» Information shown
[Start of section]

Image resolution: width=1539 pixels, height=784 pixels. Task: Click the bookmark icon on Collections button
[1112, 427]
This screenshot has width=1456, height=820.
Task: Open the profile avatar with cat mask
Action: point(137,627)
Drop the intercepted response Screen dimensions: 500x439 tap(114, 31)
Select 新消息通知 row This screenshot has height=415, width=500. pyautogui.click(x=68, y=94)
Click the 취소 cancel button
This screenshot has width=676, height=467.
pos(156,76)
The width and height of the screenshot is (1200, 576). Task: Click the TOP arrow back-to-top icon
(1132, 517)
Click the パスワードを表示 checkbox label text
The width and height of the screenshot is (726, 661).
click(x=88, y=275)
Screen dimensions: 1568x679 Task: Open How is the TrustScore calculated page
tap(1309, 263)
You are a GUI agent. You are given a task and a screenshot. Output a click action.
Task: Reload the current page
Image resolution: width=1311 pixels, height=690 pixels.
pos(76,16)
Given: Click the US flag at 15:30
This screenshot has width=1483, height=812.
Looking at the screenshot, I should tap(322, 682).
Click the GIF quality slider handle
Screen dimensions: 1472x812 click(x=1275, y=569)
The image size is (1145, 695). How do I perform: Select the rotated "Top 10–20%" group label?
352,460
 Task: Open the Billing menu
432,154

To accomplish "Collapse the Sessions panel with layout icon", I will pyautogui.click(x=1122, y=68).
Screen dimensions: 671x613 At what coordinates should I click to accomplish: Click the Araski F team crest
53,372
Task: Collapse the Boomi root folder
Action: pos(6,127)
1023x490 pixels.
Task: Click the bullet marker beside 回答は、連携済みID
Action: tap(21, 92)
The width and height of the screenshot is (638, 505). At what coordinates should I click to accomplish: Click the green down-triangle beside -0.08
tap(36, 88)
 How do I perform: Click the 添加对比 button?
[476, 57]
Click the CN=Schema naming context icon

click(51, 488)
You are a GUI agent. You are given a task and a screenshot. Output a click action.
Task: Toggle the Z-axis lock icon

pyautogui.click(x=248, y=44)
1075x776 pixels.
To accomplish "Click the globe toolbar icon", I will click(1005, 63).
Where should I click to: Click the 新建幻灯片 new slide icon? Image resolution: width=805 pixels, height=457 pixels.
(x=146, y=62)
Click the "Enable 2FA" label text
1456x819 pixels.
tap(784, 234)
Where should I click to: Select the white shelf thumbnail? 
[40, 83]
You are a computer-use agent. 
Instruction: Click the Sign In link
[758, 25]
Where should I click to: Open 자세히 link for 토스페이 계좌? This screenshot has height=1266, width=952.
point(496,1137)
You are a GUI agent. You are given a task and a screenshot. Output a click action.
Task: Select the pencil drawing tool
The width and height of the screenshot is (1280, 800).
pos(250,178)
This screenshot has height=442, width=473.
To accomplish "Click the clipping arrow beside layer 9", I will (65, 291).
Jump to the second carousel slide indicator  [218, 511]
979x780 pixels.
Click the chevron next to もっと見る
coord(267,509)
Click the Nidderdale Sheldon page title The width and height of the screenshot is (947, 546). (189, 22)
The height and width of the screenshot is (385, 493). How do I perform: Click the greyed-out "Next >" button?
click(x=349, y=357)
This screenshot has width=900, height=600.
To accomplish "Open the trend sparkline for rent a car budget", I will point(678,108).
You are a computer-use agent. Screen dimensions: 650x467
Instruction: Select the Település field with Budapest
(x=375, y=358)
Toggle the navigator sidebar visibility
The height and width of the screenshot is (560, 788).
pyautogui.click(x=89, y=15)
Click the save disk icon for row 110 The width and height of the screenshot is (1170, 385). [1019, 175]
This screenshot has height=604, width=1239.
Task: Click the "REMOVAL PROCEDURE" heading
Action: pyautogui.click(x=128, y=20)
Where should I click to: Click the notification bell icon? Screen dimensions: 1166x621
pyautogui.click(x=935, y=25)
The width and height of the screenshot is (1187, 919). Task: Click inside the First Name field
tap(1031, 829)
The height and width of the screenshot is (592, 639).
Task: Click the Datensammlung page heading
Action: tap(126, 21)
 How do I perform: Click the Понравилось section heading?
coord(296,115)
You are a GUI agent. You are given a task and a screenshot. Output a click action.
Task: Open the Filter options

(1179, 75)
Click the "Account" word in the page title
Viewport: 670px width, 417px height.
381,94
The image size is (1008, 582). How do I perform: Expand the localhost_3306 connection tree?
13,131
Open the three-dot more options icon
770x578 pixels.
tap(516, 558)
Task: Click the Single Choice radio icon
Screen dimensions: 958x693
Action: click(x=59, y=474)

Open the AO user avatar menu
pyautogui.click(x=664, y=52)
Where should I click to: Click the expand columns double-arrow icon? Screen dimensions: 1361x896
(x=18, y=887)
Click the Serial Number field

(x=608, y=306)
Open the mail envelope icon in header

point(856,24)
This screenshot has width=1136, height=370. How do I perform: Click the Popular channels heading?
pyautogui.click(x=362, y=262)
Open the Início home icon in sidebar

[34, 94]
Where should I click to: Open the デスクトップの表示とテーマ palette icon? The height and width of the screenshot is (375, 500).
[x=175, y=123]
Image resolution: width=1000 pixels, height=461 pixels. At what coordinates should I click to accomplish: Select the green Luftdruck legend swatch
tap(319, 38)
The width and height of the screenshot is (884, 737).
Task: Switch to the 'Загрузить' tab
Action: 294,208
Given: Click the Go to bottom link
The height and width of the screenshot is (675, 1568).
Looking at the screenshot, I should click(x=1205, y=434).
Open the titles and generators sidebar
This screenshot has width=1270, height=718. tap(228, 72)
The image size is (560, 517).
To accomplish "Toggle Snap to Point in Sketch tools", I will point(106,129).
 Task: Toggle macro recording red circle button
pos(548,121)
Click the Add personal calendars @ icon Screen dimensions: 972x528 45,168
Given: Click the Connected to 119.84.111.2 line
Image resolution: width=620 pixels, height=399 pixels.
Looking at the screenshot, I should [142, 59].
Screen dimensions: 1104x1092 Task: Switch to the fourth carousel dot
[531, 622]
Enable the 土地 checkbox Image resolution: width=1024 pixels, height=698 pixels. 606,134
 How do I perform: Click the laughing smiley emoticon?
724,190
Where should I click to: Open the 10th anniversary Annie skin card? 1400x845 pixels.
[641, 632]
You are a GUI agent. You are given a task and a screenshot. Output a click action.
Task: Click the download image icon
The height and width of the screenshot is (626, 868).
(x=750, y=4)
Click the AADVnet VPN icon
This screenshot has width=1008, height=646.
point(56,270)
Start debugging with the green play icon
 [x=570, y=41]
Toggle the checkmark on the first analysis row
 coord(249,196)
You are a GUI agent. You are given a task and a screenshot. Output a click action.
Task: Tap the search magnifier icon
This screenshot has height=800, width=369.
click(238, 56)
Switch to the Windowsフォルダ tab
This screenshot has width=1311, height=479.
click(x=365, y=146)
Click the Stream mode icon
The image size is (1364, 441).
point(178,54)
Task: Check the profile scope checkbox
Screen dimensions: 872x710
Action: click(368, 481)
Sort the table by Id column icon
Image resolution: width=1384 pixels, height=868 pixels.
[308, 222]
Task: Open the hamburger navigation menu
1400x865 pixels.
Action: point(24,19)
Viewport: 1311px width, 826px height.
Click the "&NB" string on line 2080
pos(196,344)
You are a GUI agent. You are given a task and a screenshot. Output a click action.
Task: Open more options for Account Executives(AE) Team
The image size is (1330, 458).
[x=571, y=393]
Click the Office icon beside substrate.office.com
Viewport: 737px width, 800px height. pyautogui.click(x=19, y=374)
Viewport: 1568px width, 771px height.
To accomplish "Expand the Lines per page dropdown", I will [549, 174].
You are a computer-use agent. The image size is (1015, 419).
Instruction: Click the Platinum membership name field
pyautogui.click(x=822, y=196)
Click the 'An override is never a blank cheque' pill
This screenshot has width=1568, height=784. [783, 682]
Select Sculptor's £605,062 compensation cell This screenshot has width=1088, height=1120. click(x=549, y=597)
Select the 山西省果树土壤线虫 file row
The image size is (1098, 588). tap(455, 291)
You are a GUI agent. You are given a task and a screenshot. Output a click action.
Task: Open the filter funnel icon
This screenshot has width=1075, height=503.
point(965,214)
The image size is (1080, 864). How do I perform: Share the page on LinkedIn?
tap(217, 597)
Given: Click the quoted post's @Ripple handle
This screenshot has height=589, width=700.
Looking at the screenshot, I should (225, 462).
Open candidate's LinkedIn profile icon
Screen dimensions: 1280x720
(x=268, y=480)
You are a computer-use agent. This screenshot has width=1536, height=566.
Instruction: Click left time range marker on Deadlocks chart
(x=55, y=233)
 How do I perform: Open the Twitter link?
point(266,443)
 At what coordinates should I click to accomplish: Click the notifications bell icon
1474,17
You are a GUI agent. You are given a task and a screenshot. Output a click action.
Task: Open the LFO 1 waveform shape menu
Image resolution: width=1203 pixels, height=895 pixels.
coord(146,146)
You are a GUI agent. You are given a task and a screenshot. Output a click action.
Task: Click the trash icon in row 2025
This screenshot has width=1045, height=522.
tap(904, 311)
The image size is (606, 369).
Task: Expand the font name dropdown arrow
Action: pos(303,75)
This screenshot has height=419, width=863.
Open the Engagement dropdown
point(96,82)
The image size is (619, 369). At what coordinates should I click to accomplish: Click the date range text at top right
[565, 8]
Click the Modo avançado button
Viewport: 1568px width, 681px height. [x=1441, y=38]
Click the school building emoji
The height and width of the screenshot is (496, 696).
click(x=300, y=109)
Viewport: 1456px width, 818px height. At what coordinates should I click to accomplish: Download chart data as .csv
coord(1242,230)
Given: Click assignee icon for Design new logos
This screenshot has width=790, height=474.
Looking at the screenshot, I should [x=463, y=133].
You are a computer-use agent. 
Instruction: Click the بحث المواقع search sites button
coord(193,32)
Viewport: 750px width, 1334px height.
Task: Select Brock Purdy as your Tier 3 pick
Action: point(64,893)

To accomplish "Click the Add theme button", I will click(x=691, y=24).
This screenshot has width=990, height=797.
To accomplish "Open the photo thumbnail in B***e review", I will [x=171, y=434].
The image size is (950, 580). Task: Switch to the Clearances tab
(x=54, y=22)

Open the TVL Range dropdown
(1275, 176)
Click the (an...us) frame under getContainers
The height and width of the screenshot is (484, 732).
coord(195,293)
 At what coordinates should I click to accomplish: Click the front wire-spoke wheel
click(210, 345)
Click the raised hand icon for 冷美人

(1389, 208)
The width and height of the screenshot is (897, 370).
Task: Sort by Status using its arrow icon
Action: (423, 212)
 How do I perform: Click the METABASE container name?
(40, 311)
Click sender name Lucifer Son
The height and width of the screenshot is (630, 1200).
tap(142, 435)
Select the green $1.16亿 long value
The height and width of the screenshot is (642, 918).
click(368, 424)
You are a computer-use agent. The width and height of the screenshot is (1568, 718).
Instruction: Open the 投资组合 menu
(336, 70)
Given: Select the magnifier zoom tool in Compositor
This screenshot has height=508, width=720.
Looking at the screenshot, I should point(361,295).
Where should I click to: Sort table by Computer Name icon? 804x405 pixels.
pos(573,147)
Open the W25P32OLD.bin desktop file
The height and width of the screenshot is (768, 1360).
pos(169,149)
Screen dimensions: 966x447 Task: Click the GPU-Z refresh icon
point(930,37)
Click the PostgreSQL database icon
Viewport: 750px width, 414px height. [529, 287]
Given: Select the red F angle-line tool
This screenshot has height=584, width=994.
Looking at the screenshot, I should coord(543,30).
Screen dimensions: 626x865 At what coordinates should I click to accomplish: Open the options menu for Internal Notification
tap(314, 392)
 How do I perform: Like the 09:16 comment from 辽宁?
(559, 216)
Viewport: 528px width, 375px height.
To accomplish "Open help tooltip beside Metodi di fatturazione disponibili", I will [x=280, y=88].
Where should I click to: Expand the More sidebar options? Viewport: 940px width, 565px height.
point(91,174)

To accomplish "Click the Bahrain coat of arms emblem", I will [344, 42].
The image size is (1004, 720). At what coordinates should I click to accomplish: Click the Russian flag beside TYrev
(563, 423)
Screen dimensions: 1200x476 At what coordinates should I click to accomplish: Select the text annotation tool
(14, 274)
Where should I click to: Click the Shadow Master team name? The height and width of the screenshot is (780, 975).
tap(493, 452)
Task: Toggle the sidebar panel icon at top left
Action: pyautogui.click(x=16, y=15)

[End of section]

» Instructions to follow
The total alone is wanted: how many lines in the listing above contain "will".

» Written answer
10